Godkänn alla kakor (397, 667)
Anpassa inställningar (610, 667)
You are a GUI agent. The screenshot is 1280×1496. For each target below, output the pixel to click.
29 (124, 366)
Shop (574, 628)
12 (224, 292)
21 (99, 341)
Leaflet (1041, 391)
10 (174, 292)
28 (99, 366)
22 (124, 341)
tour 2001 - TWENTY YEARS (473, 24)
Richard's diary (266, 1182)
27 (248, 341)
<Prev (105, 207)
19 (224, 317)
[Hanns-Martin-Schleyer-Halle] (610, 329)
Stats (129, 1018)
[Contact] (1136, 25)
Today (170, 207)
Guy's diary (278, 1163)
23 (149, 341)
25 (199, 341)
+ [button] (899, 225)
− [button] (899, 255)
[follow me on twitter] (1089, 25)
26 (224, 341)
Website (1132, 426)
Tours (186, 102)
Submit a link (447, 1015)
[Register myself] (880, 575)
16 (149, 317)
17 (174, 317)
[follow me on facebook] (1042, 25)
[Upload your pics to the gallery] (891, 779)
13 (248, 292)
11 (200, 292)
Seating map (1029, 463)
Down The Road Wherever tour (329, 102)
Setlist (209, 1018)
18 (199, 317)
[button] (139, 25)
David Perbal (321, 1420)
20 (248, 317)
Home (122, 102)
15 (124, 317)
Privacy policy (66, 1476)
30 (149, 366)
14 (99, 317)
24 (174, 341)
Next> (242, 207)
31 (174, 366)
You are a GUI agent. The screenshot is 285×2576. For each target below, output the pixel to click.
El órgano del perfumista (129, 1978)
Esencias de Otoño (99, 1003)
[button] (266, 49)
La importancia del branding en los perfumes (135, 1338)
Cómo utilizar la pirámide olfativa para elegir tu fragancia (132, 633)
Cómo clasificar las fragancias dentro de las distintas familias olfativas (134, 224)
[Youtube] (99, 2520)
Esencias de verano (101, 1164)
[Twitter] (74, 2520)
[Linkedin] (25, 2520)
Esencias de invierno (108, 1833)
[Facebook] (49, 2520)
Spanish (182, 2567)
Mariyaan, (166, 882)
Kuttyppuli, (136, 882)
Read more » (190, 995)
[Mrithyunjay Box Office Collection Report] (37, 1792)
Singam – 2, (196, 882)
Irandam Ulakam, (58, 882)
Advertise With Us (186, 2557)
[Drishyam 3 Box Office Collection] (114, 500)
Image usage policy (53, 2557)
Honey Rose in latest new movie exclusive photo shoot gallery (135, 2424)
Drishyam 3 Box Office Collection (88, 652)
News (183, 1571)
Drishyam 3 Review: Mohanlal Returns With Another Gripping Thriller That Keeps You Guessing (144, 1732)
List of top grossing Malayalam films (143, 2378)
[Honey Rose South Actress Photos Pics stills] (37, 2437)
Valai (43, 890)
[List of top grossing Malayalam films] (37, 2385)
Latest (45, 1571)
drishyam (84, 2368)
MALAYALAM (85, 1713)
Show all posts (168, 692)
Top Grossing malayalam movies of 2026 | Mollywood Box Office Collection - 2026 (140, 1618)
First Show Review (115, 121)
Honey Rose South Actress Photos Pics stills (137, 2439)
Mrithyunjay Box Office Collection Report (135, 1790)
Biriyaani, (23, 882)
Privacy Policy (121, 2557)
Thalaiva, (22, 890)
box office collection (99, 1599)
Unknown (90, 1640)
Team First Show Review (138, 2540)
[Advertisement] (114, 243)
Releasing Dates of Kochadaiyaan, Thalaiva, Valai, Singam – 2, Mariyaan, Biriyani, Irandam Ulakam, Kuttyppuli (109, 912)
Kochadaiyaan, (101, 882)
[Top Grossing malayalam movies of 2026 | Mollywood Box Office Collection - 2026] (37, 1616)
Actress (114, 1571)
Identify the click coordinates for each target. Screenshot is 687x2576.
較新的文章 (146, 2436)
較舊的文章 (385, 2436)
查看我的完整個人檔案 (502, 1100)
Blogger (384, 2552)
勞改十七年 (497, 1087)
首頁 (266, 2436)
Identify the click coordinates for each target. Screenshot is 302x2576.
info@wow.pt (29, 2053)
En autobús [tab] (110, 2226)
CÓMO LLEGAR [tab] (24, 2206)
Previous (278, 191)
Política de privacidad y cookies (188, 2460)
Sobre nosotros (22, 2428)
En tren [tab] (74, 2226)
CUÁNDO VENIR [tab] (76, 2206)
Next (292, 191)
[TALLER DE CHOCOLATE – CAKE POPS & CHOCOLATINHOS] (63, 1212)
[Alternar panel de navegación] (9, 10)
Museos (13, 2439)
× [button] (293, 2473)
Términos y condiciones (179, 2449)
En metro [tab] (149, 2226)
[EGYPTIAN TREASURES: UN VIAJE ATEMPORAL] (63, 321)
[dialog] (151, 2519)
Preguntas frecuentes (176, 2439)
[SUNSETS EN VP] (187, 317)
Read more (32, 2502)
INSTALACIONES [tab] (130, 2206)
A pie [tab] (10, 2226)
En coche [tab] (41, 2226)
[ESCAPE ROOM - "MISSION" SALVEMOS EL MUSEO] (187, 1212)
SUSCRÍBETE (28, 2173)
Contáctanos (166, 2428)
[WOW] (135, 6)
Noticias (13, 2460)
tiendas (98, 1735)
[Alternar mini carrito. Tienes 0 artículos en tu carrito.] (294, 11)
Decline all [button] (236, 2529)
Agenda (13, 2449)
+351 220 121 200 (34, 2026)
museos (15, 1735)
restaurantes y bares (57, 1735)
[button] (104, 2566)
◇ ◇ ◇ ◇
• _Goal of the exercise_
If a line above holds the string "below", copy it out.

• _Finished task_
You are a GUI agent. The screenshot is 1280×1496. For each target below, output the pixel to click.
You are a GUI agent. The screenshot is 285×2576. For each target below, output the pixel to click.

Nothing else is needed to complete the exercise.